Eyes Above The Waves

Robert O'Callahan. Christian. Repatriate Kiwi. Hacker.

Thursday 14 September 2017

Some Opinions On The History Of Web Audio

People complain that Web Audio provides implementations of numerous canned processing features, but they very often don't do exactly what you want, and working around those limitations by writing your own audio processing code in JS is difficult or impossible.

This was an obvious pitfall from the moment the Web Audio API was proposed by Chris Rogers (at Google, at that time). I personally fought pretty hard in the Audio WG for an API that would be based on JS audio processing (with allowance for popular effects to be replaced with browser-implemented modules). I invested enough to write a draft spec for my alternative and implement a lot of that spec in Firefox, including Worker-based JS sample processing.

My efforts went nowhere for several reasons. My views on making JS sample manipulation a priority were not shared by the Audio WG. Here's my very first response to Chris Rogers' reveal of the Web Audio draft; you can read the resulting discussion there. The main arguments against prioritizing JS sample processing were that JS sample manipulation would be too slow, and JS GC (or other non-realtime behaviour) would make audio too glitchy. Furthermore, audio professionals like Chris Rogers assured me they had identified a set of primitives that would suffice for most use cases. Since most of the Audio WG were audio professionals and I wasn't, I didn't have much defense against "audio professionals say..." arguments.

The Web Audio API proceeded mostly unchanged because there wasn't anyone other than me trying to make significant changes. After an initial burst of interest Apple's WG participation declined dramatically, perhaps because they were getting Chris Rogers' Webkit implementation "for free" and had nothing to gain from further discussion. I begged Microsoft people to get involved but they never did; in this and other areas they were (are?) apparently content for Mozilla and Google to spend energy to thrash out a decent spec that they later implement.

However, the main reason that Web Audio was eventually standardized without major changes is because Google and Apple shipped it long before the spec was done. They shipped it with a "webkit" prefix, but they evangelized it to developers who of course started using it, and so pretty soon Mozilla had to cave.

Ironically, soon after Web Audio won, the "extensible Web" become a hot buzzword. Web Audio had a TAG review at which it was clear Web Audio was pretty much the antithesis of "extensible Web", but by then it was too late to do anything about it.

What could I have done better?

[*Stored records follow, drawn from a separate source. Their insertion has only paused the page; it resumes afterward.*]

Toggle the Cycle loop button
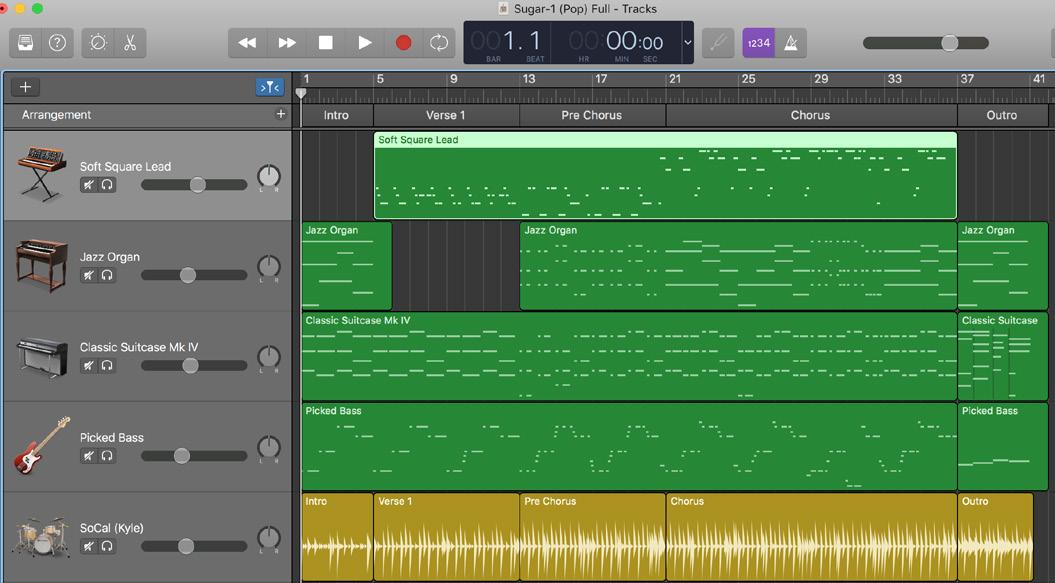The height and width of the screenshot is (583, 1055). pos(438,42)
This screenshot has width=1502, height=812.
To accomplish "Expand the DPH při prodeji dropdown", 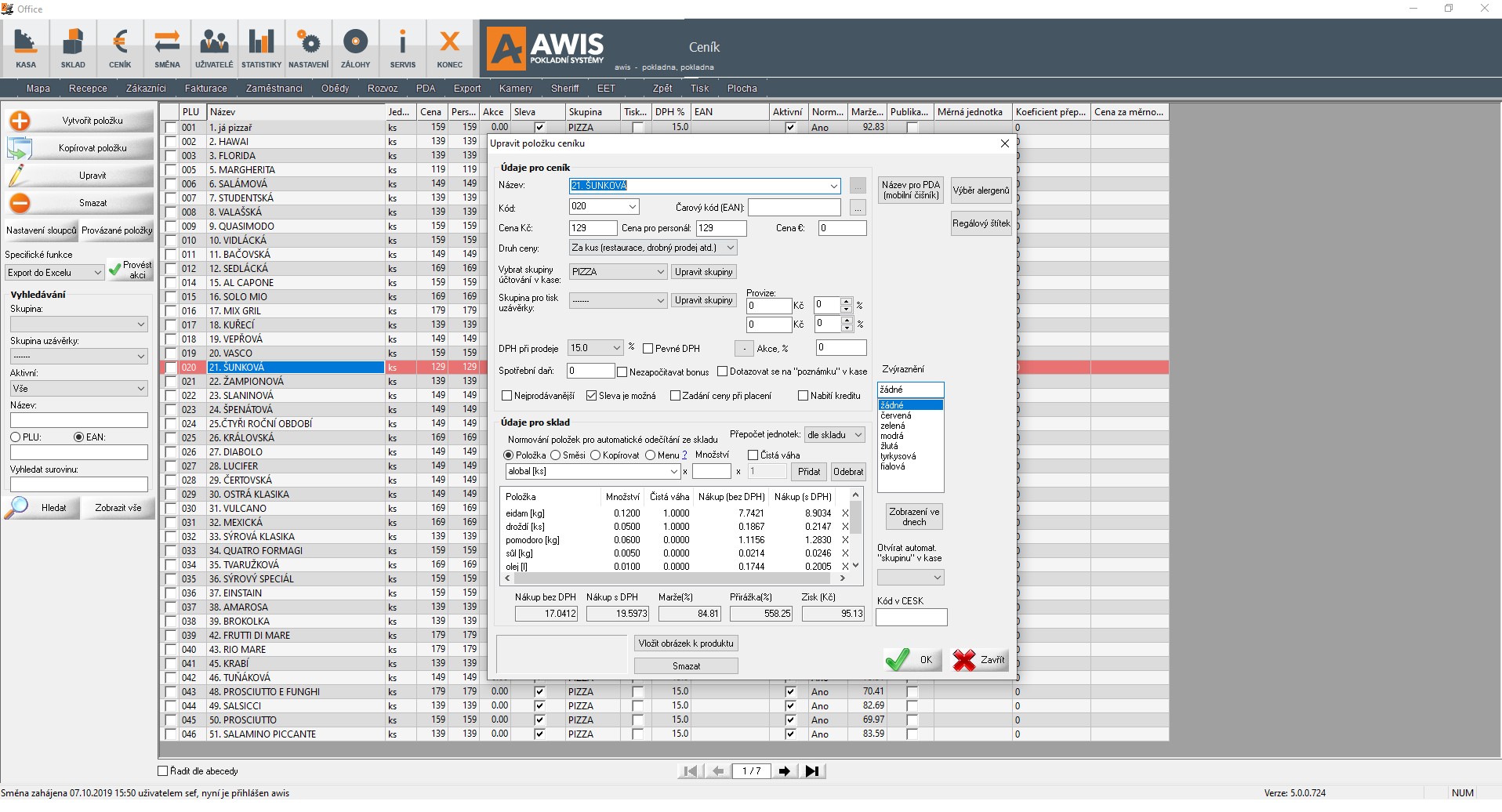I will click(x=616, y=348).
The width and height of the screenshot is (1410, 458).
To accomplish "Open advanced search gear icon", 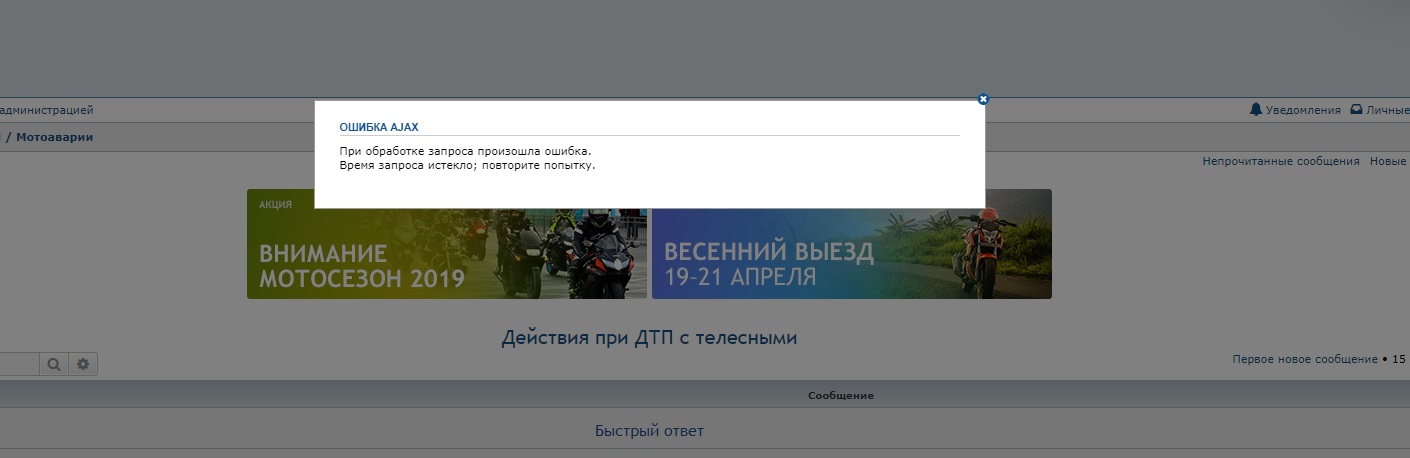I will click(83, 365).
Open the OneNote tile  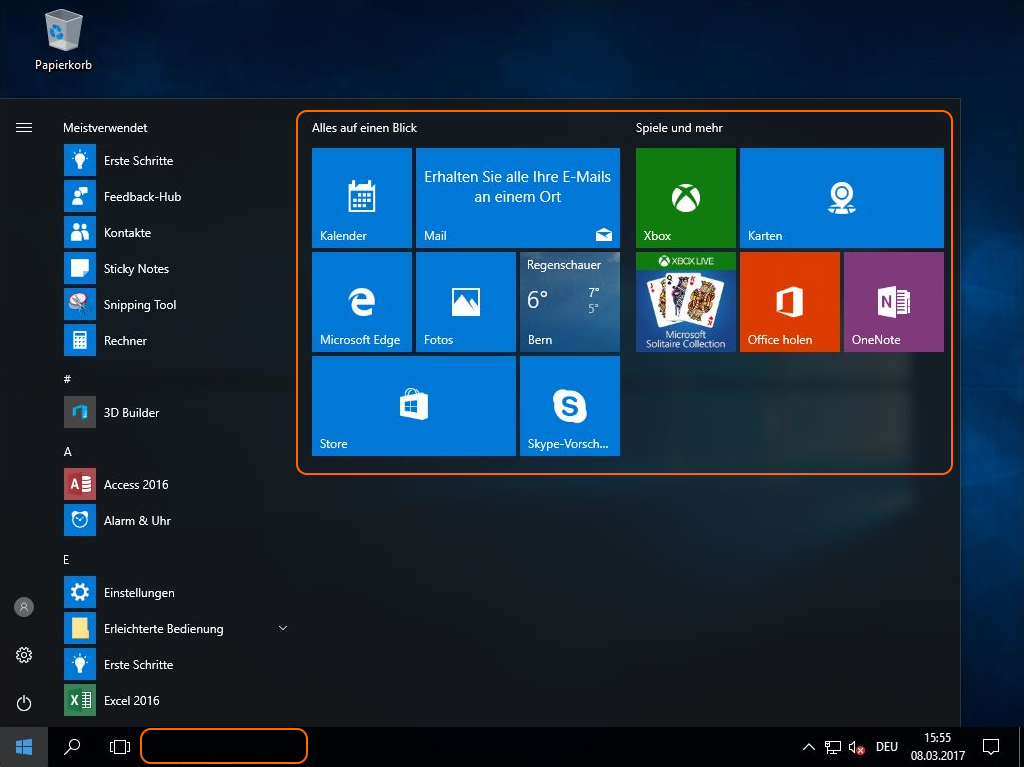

I probably should have reduced the scope of my spec proposal to exclude MediaStream/HTMLMediaElement integration. But I don't think that, or anything else I can think of, would have changed the outcome.

Comments

Jasper St. Pierre
A valid question which I feel would have been illuminating is the one I asked in my post's title: "Who is this spec designed for? Who are we targeting?" I asked in more in a... cynical, desperate manner, but it's a question I legitimately think should be asked of every spec that floats by W3C. As I mention, game developers usually have solutions like FMOD and Wwise which already have different specifications of such effects and won't benefit from nodes, and the professional audio market probably won't like the cheap-o built-in things either: the market there relies on a large set of complex effects and plugins. I'd love to hear Chris Rogers' thoughts on who Web Audio was designed for.
Robert
I don't know what Chris had in mind but I guess he had in mind the same audience that used the Core Audio builtin effects ("Audio Unit Services and Audio Processing Graph Services" I guess?).
Robert
But yes, you're quite right. One thing to keep in mind is that in 2009 when Chris started his work the idea of compiling C/C++ code (like FMOD) to some format (JS/asm.js/WebAssembly) where you would use Web APIs was not in the picture. So there was no thought of developers using FMOD directly, and CHris probably thought "people who use FMOD" would be an audience for Web Audio because they were going to have to rewrite their apps anyway so changes in the behavior of the nodes would be palatable.
MiracleBlue
Gosh, don't I remember this. I remember building a POC web audio DAW for AudioData, and then later updating it for Webkit's Web Audio API. My POC was nasty but at the same time incredible. Had I known that WAAPI needed more help I would have loved to get involved, but I doubt I was up to the task at that point anyway. the thing that always stuck with me about WAAPI was the fact that, in order to do anything meaningful with it, I *needed* to find wrapper libs that did things in a way I both liked and understood (i.e, something with a simplified - but unopinionated - wrapper API, and didn't limit my need to over-use the crap out of it... attempting to run 400 simultaneous independent "voices" sequenced by a pure JS scheduler is the most enjoyable way of crashing a browser that I know!) The various times I attempted to read the actual spec, I never got more than a few lines into reading whichever part I wanted to learn about at the time, before realising it was all just too much. It was absolutely enormous and daunting. Might have been just me, however. I know a lot of amazing things were made possible with that API, but the makings of which to this day seem beyond my own comprehension.